As she searched for answers, Mai relied on family and friends to help her through. In addition to her adopted parents, Mai pointed to her brother Eugene, sister Aimee, and friends Alex, Agnes, Beverlyn, and Hannah as being sources of strength along the way.
Eventually, Mai’s doctors recommended she reach out to experts at the National Institutes of Health to see if they could provide some clarity at long last. But at first, Mai wasn’t sure that was the right place for her.
“[In 2021] I was recommended by my doctor to speak to various people,” she said. “She kept pushing me, saying ‘You need to speak with them and get in contact with them.’ I kept pushing it aside because I’d be OK for a while, but then I would get sick. In October of 2021, I was having problems. Lots of problems. I became pregnant and I found out in December 2021, and my doctor told me that I really needed to speak with people from NIH. So I reached out, and they responded.”
Mai was connected with Cindy Palmer, a case manager on Dr. Steven Holland’s team. The Chief of the Immunopathogenesis Section at the National Institute of Allergy and Infectious Disease (NIAID), Dr. Holland is a leading expert in GATA2 Deficiency and has done substantial research to understand the disorder.
Unfortunately, Mai’s pregnancy was complicated by her health, and she did not have the baby. But the connection with the NIH had finally been made, and she began coming to Bethesda for testing in the spring of 2022. By July, she was back to prepare for her transplant and has been recovering at The Children’s Inn since her successful bone marrow transplant in September 2022.
“I’m doing a lot better,” Mai smiled. “I have to take it one day at a time. Some days I’m really tired, and some days I feel like I’m fully myself and could go out and run all day if I wanted. That’s how much energy I have. But a day or two later, I can’t do much. I have to try to balance things so I don’t tire myself and get too fatigued.”
Her body was recovering, but after a difficult childhood without a home she could truly call her own, Mai’s mind struggled to accept that she was worthy of the comfort and attention paid to her at The Children’s Inn. So as she recovered, she resolved to find ways to give back to the younger children sharing this new “place like home” with her.
“I’m teaching some kids how to crochet and knit,” Mai said. “It brings me joy to be able to share my talent with other people.” Mai also has begun writing a blog, sharing her medical journey with others who may be going down the same road.

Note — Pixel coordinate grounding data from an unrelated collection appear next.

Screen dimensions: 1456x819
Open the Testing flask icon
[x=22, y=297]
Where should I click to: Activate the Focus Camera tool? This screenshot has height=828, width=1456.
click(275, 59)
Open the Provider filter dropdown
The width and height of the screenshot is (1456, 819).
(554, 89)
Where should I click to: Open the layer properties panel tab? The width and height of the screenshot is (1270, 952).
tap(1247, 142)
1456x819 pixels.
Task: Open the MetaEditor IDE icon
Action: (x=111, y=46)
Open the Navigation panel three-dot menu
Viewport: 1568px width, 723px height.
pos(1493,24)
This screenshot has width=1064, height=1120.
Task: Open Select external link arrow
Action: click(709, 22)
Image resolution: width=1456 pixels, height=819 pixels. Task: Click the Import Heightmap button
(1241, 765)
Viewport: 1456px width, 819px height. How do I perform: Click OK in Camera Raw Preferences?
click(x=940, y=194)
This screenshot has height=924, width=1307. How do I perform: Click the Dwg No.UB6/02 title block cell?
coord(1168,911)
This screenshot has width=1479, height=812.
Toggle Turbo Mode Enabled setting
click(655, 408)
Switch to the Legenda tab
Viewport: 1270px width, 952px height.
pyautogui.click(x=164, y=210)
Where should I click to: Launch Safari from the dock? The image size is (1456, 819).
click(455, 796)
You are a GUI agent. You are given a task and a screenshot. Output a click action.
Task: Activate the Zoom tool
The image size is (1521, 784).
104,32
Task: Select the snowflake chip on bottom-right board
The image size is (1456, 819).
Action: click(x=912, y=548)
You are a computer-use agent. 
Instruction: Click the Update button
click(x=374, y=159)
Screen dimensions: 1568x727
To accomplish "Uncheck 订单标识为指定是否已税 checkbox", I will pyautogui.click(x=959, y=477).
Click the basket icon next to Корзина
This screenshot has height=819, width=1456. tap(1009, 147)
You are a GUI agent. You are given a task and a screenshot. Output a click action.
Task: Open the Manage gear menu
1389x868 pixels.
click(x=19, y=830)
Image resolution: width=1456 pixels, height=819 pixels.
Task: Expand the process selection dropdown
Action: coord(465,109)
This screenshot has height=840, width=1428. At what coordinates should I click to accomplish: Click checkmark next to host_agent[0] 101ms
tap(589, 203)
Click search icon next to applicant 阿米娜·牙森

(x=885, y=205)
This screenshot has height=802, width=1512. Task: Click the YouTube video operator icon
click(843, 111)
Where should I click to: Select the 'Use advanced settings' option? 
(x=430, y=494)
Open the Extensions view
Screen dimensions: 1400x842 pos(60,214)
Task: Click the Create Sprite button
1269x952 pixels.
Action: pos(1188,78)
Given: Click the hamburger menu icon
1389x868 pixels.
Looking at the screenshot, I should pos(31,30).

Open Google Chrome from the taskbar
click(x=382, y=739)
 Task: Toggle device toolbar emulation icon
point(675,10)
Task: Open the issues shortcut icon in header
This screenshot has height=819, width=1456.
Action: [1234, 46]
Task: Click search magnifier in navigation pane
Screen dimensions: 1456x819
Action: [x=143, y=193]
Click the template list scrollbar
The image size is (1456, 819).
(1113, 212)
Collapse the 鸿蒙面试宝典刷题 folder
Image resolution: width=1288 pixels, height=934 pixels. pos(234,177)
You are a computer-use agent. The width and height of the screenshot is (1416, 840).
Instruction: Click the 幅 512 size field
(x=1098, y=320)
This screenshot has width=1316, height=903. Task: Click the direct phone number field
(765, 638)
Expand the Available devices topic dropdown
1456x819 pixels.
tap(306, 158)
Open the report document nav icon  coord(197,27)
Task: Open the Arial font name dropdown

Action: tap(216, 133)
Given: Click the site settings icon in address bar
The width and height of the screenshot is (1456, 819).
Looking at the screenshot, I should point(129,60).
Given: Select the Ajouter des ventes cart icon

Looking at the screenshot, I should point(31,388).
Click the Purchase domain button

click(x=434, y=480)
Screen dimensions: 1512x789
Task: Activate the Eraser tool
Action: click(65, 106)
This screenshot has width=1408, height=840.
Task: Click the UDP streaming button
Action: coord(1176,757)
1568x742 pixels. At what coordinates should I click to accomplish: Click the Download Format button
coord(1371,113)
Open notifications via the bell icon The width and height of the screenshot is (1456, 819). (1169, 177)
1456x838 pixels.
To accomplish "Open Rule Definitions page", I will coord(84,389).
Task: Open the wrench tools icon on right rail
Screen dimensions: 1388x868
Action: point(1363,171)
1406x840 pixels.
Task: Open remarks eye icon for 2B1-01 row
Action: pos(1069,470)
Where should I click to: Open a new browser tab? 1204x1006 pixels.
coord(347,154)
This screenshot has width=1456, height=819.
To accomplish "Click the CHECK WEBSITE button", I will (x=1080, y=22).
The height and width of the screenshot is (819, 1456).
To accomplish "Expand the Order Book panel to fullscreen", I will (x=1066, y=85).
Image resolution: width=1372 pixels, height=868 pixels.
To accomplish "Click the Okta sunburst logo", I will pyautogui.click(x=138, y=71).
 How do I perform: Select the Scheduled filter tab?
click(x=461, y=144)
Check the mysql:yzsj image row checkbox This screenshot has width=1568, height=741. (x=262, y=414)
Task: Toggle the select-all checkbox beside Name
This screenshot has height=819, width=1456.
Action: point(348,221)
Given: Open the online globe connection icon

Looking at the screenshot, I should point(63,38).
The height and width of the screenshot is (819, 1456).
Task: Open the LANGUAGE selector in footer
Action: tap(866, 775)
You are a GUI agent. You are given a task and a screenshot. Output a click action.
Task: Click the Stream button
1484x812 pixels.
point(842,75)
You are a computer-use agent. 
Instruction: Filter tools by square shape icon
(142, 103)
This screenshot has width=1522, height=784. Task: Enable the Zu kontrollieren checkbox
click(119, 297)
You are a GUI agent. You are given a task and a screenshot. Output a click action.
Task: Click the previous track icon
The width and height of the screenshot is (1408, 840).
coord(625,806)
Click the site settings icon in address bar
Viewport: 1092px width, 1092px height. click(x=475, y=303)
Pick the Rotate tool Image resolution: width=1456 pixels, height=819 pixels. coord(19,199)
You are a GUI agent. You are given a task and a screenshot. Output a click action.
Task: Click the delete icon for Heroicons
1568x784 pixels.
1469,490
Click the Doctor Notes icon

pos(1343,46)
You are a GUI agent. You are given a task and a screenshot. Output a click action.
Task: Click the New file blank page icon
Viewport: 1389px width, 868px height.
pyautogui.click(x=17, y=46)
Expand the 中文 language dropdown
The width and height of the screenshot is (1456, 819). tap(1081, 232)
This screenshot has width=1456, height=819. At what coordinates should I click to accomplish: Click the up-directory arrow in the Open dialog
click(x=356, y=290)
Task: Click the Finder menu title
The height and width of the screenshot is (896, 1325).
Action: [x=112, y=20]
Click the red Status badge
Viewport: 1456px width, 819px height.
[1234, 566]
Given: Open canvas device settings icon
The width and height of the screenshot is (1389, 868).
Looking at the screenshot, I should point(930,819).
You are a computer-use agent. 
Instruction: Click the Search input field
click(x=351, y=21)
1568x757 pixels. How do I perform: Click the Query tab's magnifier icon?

As she took in her new surroundings, Mai found joy of her own in the opportunities presented by The Inn. “I enjoy Bingo and going on field trips. I’ve never been in Maryland and never been near the Capitol or the White House,” she eagerly explained. “Seeing everything, I’m so happy and thankful that I’m able to do this. Everyone here is amazing. The sponsors and programmers, the managers and volunteers. I thank them so much every day because they do such a great job.”
Mai expressed gratitude for the encouragement and prayers she has received from friends and family worldwide, some of whom were friends she made while staying at The Children’s Inn. It took some time for a young adult like Mai to accept that The Children’s Inn at NIH could be “A Place Like Home” for someone like her. But she is resilient, and by giving back to those around her, Mai was able to embrace The Inn and move forward with new hope for a healthy and happy life ahead.